# [AIM OF THE TASK]
Reproduce every one of the following items verbatim, line for line, with nothing altered.

# [MATERIAL PROVIDED]
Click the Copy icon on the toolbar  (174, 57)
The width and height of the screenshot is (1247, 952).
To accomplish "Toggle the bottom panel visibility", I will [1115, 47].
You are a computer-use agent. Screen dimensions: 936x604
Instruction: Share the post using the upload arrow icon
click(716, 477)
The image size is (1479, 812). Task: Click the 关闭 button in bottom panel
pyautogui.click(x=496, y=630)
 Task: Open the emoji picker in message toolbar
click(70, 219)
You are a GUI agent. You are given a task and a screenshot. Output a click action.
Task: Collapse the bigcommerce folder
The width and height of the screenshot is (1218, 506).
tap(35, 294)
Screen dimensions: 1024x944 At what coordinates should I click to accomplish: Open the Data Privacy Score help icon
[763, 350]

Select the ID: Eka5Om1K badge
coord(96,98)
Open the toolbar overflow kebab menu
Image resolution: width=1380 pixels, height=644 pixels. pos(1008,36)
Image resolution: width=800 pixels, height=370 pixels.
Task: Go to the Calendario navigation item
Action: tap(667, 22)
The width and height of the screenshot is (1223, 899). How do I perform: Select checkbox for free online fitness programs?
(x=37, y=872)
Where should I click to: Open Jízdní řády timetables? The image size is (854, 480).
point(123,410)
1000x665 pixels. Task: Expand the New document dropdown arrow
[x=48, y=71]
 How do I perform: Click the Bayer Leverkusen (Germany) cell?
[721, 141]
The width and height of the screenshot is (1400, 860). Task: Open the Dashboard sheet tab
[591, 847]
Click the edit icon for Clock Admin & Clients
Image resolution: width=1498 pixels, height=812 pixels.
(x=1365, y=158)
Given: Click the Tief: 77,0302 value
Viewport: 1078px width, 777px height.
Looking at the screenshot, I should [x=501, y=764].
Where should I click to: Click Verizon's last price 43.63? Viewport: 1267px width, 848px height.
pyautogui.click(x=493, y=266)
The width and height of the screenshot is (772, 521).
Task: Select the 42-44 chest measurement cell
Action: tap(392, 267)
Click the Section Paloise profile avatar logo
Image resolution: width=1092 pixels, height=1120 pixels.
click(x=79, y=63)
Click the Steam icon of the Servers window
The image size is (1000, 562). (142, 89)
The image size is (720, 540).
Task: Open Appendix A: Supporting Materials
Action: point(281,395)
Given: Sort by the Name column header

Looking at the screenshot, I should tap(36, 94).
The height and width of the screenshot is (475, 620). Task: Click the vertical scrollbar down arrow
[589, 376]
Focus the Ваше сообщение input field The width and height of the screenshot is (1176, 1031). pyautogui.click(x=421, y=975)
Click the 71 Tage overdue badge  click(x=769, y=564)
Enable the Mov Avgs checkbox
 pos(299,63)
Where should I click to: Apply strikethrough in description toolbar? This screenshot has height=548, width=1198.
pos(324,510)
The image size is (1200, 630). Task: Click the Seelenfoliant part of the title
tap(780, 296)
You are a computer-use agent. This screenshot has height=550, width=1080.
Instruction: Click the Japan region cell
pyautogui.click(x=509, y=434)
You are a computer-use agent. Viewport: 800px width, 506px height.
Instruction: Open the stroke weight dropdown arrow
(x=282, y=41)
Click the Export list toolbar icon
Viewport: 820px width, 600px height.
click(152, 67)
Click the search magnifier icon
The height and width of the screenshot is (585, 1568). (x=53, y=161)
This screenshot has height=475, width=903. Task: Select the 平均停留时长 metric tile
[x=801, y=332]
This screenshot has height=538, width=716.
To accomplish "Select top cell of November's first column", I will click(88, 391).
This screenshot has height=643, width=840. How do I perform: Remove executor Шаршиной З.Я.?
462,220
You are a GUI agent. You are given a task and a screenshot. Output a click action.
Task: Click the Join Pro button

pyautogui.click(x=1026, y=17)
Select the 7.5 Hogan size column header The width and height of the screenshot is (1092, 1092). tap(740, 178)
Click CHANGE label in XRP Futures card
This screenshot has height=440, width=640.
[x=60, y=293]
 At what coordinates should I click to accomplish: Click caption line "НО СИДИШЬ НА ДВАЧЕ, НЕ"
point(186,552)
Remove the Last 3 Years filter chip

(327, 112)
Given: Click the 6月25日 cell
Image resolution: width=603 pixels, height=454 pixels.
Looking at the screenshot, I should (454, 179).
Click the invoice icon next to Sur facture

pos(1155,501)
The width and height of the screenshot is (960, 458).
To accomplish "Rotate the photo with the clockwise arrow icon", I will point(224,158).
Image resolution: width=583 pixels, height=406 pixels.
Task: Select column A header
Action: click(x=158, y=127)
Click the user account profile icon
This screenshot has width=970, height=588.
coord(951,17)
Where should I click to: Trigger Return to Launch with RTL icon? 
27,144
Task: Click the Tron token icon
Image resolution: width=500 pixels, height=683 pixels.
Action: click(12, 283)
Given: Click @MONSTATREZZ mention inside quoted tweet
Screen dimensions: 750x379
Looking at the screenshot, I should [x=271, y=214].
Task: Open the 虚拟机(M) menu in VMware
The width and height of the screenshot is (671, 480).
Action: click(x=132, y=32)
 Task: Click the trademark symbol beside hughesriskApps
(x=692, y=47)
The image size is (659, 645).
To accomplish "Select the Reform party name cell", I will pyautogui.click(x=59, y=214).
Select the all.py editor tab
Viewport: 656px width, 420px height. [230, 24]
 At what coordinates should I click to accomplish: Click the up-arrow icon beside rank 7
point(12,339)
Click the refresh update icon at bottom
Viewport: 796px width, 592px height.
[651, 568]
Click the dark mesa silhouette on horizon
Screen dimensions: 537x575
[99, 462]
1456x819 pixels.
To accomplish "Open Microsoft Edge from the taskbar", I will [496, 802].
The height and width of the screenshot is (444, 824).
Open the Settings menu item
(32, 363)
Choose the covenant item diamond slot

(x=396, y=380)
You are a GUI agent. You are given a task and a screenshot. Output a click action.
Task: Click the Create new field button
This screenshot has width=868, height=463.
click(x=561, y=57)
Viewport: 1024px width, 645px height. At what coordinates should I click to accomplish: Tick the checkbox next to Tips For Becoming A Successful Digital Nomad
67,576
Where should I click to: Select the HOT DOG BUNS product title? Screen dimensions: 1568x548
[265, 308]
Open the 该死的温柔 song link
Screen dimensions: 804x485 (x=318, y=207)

# [EXERCISE ANSWER]
Click the Copy icon on the toolbar  (174, 57)
The width and height of the screenshot is (1247, 952).
To accomplish "Toggle the bottom panel visibility", I will [1115, 47].
You are a computer-use agent. Screen dimensions: 936x604
Instruction: Share the post using the upload arrow icon
click(716, 477)
The image size is (1479, 812). Task: Click the 关闭 button in bottom panel
pyautogui.click(x=496, y=630)
 Task: Open the emoji picker in message toolbar
click(70, 219)
You are a GUI agent. You are given a task and a screenshot. Output a click action.
Task: Collapse the bigcommerce folder
The width and height of the screenshot is (1218, 506).
tap(35, 294)
Screen dimensions: 1024x944 At what coordinates should I click to accomplish: Open the Data Privacy Score help icon
[763, 350]

Select the ID: Eka5Om1K badge
coord(96,98)
Open the toolbar overflow kebab menu
Image resolution: width=1380 pixels, height=644 pixels. pos(1008,36)
Image resolution: width=800 pixels, height=370 pixels.
Task: Go to the Calendario navigation item
Action: tap(667, 22)
The width and height of the screenshot is (1223, 899). How do I perform: Select checkbox for free online fitness programs?
(x=37, y=872)
Where should I click to: Open Jízdní řády timetables? The image size is (854, 480).
point(123,410)
1000x665 pixels. Task: Expand the New document dropdown arrow
[x=48, y=71]
 How do I perform: Click the Bayer Leverkusen (Germany) cell?
[721, 141]
The width and height of the screenshot is (1400, 860). Task: Open the Dashboard sheet tab
[591, 847]
Click the edit icon for Clock Admin & Clients
Image resolution: width=1498 pixels, height=812 pixels.
(x=1365, y=158)
Given: Click the Tief: 77,0302 value
Viewport: 1078px width, 777px height.
Looking at the screenshot, I should [x=501, y=764].
Where should I click to: Click Verizon's last price 43.63? Viewport: 1267px width, 848px height.
pyautogui.click(x=493, y=266)
The width and height of the screenshot is (772, 521).
Task: Select the 42-44 chest measurement cell
Action: tap(392, 267)
Click the Section Paloise profile avatar logo
Image resolution: width=1092 pixels, height=1120 pixels.
click(x=79, y=63)
Click the Steam icon of the Servers window
The image size is (1000, 562). (142, 89)
The image size is (720, 540).
Task: Open Appendix A: Supporting Materials
Action: point(281,395)
Given: Sort by the Name column header

Looking at the screenshot, I should tap(36, 94).
The height and width of the screenshot is (475, 620). Task: Click the vertical scrollbar down arrow
[589, 376]
Focus the Ваше сообщение input field The width and height of the screenshot is (1176, 1031). pyautogui.click(x=421, y=975)
Click the 71 Tage overdue badge  click(x=769, y=564)
Enable the Mov Avgs checkbox
 pos(299,63)
Where should I click to: Apply strikethrough in description toolbar? This screenshot has height=548, width=1198.
pos(324,510)
The image size is (1200, 630). Task: Click the Seelenfoliant part of the title
tap(780, 296)
You are a computer-use agent. This screenshot has height=550, width=1080.
Instruction: Click the Japan region cell
pyautogui.click(x=509, y=434)
You are a computer-use agent. Viewport: 800px width, 506px height.
Instruction: Open the stroke weight dropdown arrow
(x=282, y=41)
Click the Export list toolbar icon
Viewport: 820px width, 600px height.
click(152, 67)
Click the search magnifier icon
The height and width of the screenshot is (585, 1568). (x=53, y=161)
This screenshot has height=475, width=903. Task: Select the 平均停留时长 metric tile
[x=801, y=332]
This screenshot has height=538, width=716.
To accomplish "Select top cell of November's first column", I will click(88, 391).
This screenshot has height=643, width=840. How do I perform: Remove executor Шаршиной З.Я.?
462,220
You are a GUI agent. You are given a task and a screenshot. Output a click action.
Task: Click the Join Pro button

pyautogui.click(x=1026, y=17)
Select the 7.5 Hogan size column header The width and height of the screenshot is (1092, 1092). tap(740, 178)
Click CHANGE label in XRP Futures card
This screenshot has height=440, width=640.
[x=60, y=293]
 At what coordinates should I click to accomplish: Click caption line "НО СИДИШЬ НА ДВАЧЕ, НЕ"
point(186,552)
Remove the Last 3 Years filter chip

(327, 112)
Given: Click the 6月25日 cell
Image resolution: width=603 pixels, height=454 pixels.
Looking at the screenshot, I should (454, 179).
Click the invoice icon next to Sur facture

pos(1155,501)
The width and height of the screenshot is (960, 458).
To accomplish "Rotate the photo with the clockwise arrow icon", I will point(224,158).
Image resolution: width=583 pixels, height=406 pixels.
Task: Select column A header
Action: click(x=158, y=127)
Click the user account profile icon
This screenshot has width=970, height=588.
coord(951,17)
Where should I click to: Trigger Return to Launch with RTL icon? 
27,144
Task: Click the Tron token icon
Image resolution: width=500 pixels, height=683 pixels.
Action: click(12, 283)
Given: Click @MONSTATREZZ mention inside quoted tweet
Screen dimensions: 750x379
Looking at the screenshot, I should [x=271, y=214].
Task: Open the 虚拟机(M) menu in VMware
The width and height of the screenshot is (671, 480).
Action: click(x=132, y=32)
 Task: Click the trademark symbol beside hughesriskApps
(x=692, y=47)
The image size is (659, 645).
To accomplish "Select the Reform party name cell", I will pyautogui.click(x=59, y=214).
Select the all.py editor tab
Viewport: 656px width, 420px height. [230, 24]
 At what coordinates should I click to accomplish: Click the up-arrow icon beside rank 7
point(12,339)
Click the refresh update icon at bottom
Viewport: 796px width, 592px height.
[651, 568]
Click the dark mesa silhouette on horizon
Screen dimensions: 537x575
[99, 462]
1456x819 pixels.
To accomplish "Open Microsoft Edge from the taskbar", I will [496, 802].
The height and width of the screenshot is (444, 824).
Open the Settings menu item
(32, 363)
Choose the covenant item diamond slot

(x=396, y=380)
You are a GUI agent. You are given a task and a screenshot. Output a click action.
Task: Click the Create new field button
This screenshot has width=868, height=463.
click(x=561, y=57)
Viewport: 1024px width, 645px height. At what coordinates should I click to accomplish: Tick the checkbox next to Tips For Becoming A Successful Digital Nomad
67,576
Where should I click to: Select the HOT DOG BUNS product title? Screen dimensions: 1568x548
[265, 308]
Open the 该死的温柔 song link
Screen dimensions: 804x485 (x=318, y=207)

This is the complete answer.